= REQUIRED ACTION =
The answer should hold only the lines from the one that contains "The width and height of the screenshot is (1090, 510)." through the last line of the material, repeated exactly, without pictures.
==== DATASET EXTRACT
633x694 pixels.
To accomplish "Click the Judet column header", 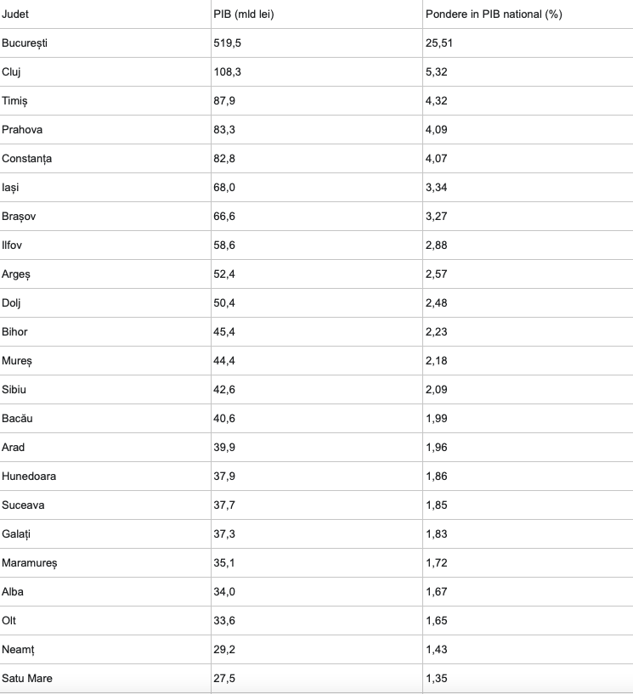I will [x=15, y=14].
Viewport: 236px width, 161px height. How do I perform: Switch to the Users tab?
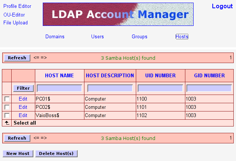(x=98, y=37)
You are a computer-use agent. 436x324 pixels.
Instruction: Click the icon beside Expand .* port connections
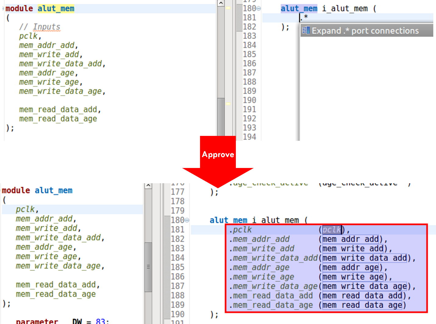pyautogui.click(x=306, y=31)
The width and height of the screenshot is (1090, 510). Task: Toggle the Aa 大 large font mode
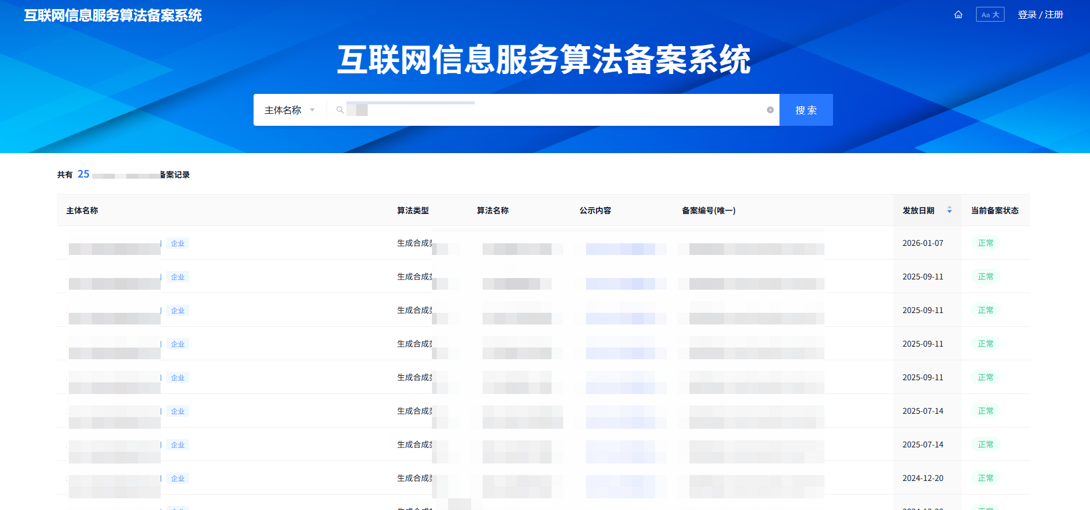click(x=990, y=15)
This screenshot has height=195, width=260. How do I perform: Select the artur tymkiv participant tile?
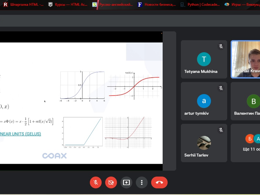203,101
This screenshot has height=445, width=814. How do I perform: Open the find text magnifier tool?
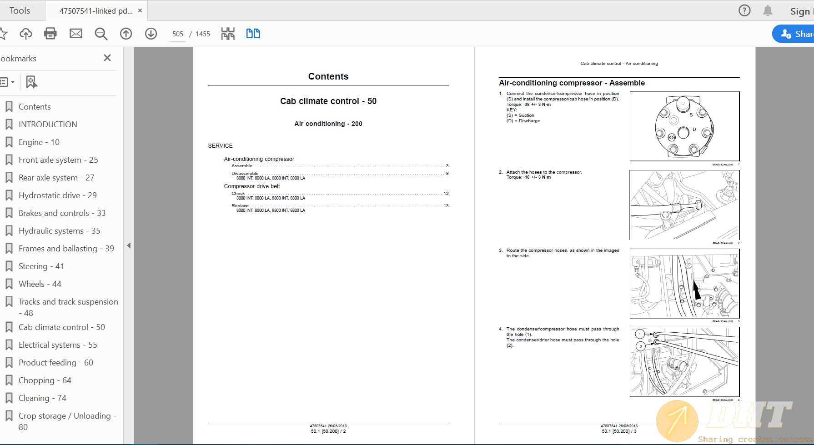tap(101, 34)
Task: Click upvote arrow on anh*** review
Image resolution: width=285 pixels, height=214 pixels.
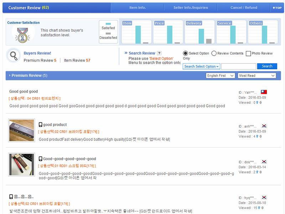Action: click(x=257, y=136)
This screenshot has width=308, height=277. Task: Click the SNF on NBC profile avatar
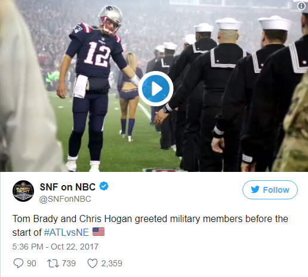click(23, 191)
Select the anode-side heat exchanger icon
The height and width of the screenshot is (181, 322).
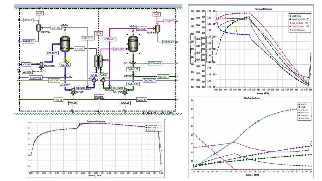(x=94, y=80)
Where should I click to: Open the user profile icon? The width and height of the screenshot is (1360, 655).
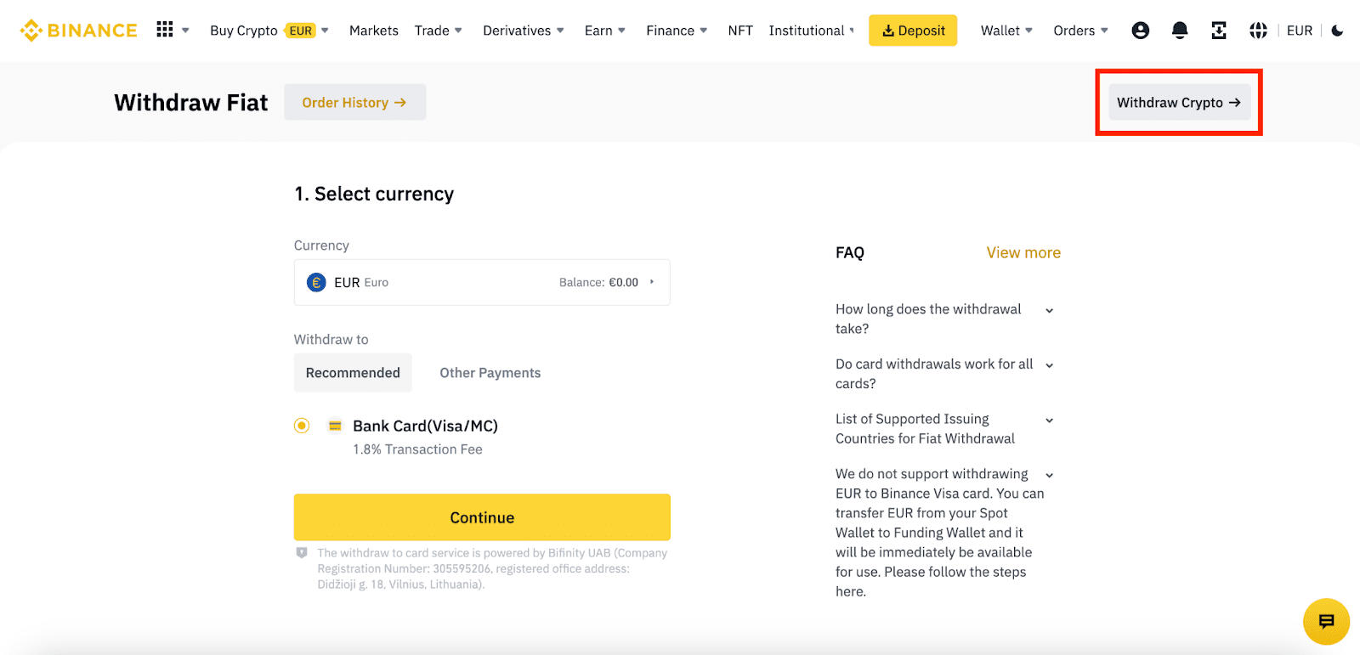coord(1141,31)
========
= EXERCISE RESPONSE =
The width and height of the screenshot is (1090, 510). Task: Toggle the Aa 大 large font mode
click(x=990, y=15)
This screenshot has height=195, width=260. How do I perform: Select the artur tymkiv participant tile?
203,101
This screenshot has height=445, width=814. How do I perform: Open the find text magnifier tool?
tap(101, 34)
Task: Click upvote arrow on anh*** review
Image resolution: width=285 pixels, height=214 pixels.
Action: click(x=257, y=136)
This screenshot has width=308, height=277. Task: Click the SNF on NBC profile avatar
click(23, 191)
Select the anode-side heat exchanger icon
The height and width of the screenshot is (181, 322).
(x=94, y=80)
Where should I click to: Open the user profile icon? The width and height of the screenshot is (1360, 655).
coord(1141,31)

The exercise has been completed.